**Goal of the exercise**. Begin at the line below that has "hiểm (58, 2222)" and stop after the line that has "Alief ISD marks". Please restate only those lines, word for word.

Start of Data shown

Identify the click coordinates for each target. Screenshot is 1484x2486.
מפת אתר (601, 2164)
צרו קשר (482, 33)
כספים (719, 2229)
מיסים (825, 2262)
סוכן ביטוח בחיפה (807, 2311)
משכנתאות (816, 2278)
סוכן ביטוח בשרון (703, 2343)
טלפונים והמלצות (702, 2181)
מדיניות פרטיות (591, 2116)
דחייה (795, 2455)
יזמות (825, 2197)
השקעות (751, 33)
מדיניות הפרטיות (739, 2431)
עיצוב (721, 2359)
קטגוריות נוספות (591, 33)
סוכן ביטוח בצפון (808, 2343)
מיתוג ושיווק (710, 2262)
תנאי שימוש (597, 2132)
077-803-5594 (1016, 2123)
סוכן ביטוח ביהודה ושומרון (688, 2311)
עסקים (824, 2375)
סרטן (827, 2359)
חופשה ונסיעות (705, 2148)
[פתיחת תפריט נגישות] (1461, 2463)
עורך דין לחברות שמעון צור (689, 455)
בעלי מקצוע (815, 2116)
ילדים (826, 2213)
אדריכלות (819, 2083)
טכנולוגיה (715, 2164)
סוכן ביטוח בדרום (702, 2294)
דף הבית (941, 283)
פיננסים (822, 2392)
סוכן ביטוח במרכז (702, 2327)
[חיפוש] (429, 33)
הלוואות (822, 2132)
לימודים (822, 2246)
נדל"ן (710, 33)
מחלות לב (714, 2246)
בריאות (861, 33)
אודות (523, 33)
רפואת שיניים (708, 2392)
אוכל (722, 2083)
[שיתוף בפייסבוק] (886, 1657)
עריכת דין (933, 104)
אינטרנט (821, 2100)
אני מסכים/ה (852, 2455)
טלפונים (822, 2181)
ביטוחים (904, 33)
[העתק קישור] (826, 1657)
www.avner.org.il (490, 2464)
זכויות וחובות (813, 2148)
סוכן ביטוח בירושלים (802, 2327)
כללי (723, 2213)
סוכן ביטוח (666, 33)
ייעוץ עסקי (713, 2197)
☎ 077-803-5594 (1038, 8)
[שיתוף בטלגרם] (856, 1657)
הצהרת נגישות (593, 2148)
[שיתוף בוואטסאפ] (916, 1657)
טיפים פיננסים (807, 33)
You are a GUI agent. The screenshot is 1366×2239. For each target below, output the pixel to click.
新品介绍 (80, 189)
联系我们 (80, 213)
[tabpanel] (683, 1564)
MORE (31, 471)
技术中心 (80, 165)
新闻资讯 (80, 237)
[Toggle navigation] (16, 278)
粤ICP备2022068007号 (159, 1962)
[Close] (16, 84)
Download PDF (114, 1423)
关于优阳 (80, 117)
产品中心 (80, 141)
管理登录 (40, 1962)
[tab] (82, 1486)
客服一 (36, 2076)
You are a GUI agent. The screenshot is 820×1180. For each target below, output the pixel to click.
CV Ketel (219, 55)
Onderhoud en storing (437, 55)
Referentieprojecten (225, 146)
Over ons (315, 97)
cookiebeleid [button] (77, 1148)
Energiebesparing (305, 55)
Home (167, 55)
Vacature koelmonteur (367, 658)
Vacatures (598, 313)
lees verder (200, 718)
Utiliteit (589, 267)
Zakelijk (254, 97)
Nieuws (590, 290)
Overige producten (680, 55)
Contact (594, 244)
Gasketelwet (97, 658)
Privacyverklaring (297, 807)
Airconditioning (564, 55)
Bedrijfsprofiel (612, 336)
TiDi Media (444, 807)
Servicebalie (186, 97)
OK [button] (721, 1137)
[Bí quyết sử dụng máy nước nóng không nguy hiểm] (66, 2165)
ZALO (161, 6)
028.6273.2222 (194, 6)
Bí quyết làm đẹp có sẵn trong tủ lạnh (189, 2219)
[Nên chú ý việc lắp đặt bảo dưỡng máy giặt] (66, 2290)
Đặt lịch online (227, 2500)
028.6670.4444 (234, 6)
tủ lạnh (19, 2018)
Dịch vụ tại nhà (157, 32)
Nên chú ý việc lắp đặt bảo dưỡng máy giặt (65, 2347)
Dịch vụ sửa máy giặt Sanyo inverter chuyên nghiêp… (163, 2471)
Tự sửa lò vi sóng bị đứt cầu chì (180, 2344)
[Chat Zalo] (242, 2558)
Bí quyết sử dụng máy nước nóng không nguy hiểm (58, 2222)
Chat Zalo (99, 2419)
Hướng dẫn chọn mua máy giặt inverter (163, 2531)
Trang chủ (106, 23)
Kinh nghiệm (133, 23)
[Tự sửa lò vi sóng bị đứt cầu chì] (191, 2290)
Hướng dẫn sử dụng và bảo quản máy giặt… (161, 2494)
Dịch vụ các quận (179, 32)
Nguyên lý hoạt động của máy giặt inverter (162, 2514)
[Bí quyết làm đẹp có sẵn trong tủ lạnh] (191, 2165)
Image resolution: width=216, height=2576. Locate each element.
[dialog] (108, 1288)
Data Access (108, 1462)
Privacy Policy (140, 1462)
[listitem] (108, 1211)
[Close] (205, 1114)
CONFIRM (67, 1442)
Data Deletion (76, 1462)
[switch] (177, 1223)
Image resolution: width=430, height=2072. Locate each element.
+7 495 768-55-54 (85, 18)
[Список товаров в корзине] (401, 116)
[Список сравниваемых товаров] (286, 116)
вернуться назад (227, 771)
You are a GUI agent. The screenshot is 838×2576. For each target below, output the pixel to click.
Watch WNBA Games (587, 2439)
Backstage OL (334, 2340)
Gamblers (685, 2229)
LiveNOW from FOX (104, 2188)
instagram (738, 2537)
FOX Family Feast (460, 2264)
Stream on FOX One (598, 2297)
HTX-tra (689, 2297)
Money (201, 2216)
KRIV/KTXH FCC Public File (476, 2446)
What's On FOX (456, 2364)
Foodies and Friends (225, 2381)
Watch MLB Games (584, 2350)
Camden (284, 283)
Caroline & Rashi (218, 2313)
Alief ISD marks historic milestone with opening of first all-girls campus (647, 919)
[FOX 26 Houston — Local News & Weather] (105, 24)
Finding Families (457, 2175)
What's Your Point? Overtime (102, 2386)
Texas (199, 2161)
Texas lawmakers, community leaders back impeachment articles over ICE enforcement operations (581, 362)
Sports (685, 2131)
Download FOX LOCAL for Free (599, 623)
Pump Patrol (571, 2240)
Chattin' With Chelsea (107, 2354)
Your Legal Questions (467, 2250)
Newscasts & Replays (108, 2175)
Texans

End of Data shown

**Output**.
Bí quyết sử dụng máy nước nóng không nguy hiểm (58, 2222)
Chat Zalo (99, 2419)
Hướng dẫn chọn mua máy giặt inverter (163, 2531)
Trang chủ (106, 23)
Kinh nghiệm (133, 23)
[Tự sửa lò vi sóng bị đứt cầu chì] (191, 2290)
Hướng dẫn sử dụng và bảo quản máy giặt… (161, 2494)
Dịch vụ các quận (179, 32)
Nguyên lý hoạt động của máy giặt inverter (162, 2514)
[Bí quyết làm đẹp có sẵn trong tủ lạnh] (191, 2165)
Image resolution: width=216, height=2576. Locate each element.
[dialog] (108, 1288)
Data Access (108, 1462)
Privacy Policy (140, 1462)
[listitem] (108, 1211)
[Close] (205, 1114)
CONFIRM (67, 1442)
Data Deletion (76, 1462)
[switch] (177, 1223)
Image resolution: width=430, height=2072. Locate each element.
+7 495 768-55-54 (85, 18)
[Список товаров в корзине] (401, 116)
[Список сравниваемых товаров] (286, 116)
вернуться назад (227, 771)
You are a GUI agent. The screenshot is 838×2576. For each target below, output the pixel to click.
Watch WNBA Games (587, 2439)
Backstage OL (334, 2340)
Gamblers (685, 2229)
LiveNOW from FOX (104, 2188)
instagram (738, 2537)
FOX Family Feast (460, 2264)
Stream on FOX One (598, 2297)
HTX-tra (689, 2297)
Money (201, 2216)
KRIV/KTXH FCC Public File (476, 2446)
What's On FOX (456, 2364)
Foodies and Friends (225, 2381)
Watch MLB Games (584, 2350)
Camden (284, 283)
Caroline & Rashi (218, 2313)
Alief ISD marks historic milestone with opening of first all-girls campus (647, 919)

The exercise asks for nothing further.